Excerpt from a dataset
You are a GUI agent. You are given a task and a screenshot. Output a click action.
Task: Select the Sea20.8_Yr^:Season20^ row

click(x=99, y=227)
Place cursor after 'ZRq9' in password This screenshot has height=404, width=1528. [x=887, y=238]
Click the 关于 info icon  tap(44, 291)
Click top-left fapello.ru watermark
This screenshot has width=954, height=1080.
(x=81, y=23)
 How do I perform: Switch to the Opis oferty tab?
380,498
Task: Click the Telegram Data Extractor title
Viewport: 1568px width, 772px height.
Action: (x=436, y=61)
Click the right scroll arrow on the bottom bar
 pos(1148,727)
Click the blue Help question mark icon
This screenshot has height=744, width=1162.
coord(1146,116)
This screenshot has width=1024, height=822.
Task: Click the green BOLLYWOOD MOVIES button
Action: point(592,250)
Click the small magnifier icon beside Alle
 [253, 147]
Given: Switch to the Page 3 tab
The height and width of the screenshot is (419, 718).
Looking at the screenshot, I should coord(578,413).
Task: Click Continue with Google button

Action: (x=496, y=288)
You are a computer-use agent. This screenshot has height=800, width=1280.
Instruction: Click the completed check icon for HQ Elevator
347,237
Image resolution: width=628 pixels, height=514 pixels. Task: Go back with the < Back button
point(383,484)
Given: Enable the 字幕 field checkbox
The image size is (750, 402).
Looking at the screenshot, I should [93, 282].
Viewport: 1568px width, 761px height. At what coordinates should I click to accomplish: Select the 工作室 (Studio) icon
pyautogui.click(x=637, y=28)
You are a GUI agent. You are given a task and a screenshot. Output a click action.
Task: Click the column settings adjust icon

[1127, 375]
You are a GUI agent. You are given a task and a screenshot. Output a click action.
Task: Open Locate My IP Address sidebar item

#### Your instructions
Please rewrite all of the lines above, replacing "GUI agent" with "interface agent" and leaving everything else the same.

#### Answer
You are a interface agent. You are given a task and a screenshot. Output a click action.
Task: Select the Sea20.8_Yr^:Season20^ row

click(x=99, y=227)
Place cursor after 'ZRq9' in password This screenshot has height=404, width=1528. [x=887, y=238]
Click the 关于 info icon  tap(44, 291)
Click top-left fapello.ru watermark
This screenshot has width=954, height=1080.
(x=81, y=23)
 How do I perform: Switch to the Opis oferty tab?
380,498
Task: Click the Telegram Data Extractor title
Viewport: 1568px width, 772px height.
Action: (x=436, y=61)
Click the right scroll arrow on the bottom bar
 pos(1148,727)
Click the blue Help question mark icon
This screenshot has height=744, width=1162.
coord(1146,116)
This screenshot has width=1024, height=822.
Task: Click the green BOLLYWOOD MOVIES button
Action: point(592,250)
Click the small magnifier icon beside Alle
 [253, 147]
Given: Switch to the Page 3 tab
The height and width of the screenshot is (419, 718).
Looking at the screenshot, I should coord(578,413).
Task: Click Continue with Google button

Action: (x=496, y=288)
You are a computer-use agent. This screenshot has height=800, width=1280.
Instruction: Click the completed check icon for HQ Elevator
347,237
Image resolution: width=628 pixels, height=514 pixels. Task: Go back with the < Back button
point(383,484)
Given: Enable the 字幕 field checkbox
The image size is (750, 402).
Looking at the screenshot, I should [93, 282].
Viewport: 1568px width, 761px height. At what coordinates should I click to accomplish: Select the 工作室 (Studio) icon
pyautogui.click(x=637, y=28)
You are a interface agent. You are given a task and a screenshot. Output a click action.
Task: Click the column settings adjust icon

[1127, 375]
You are a interface agent. You are given a task and a screenshot. Output a click action.
Task: Open Locate My IP Address sidebar item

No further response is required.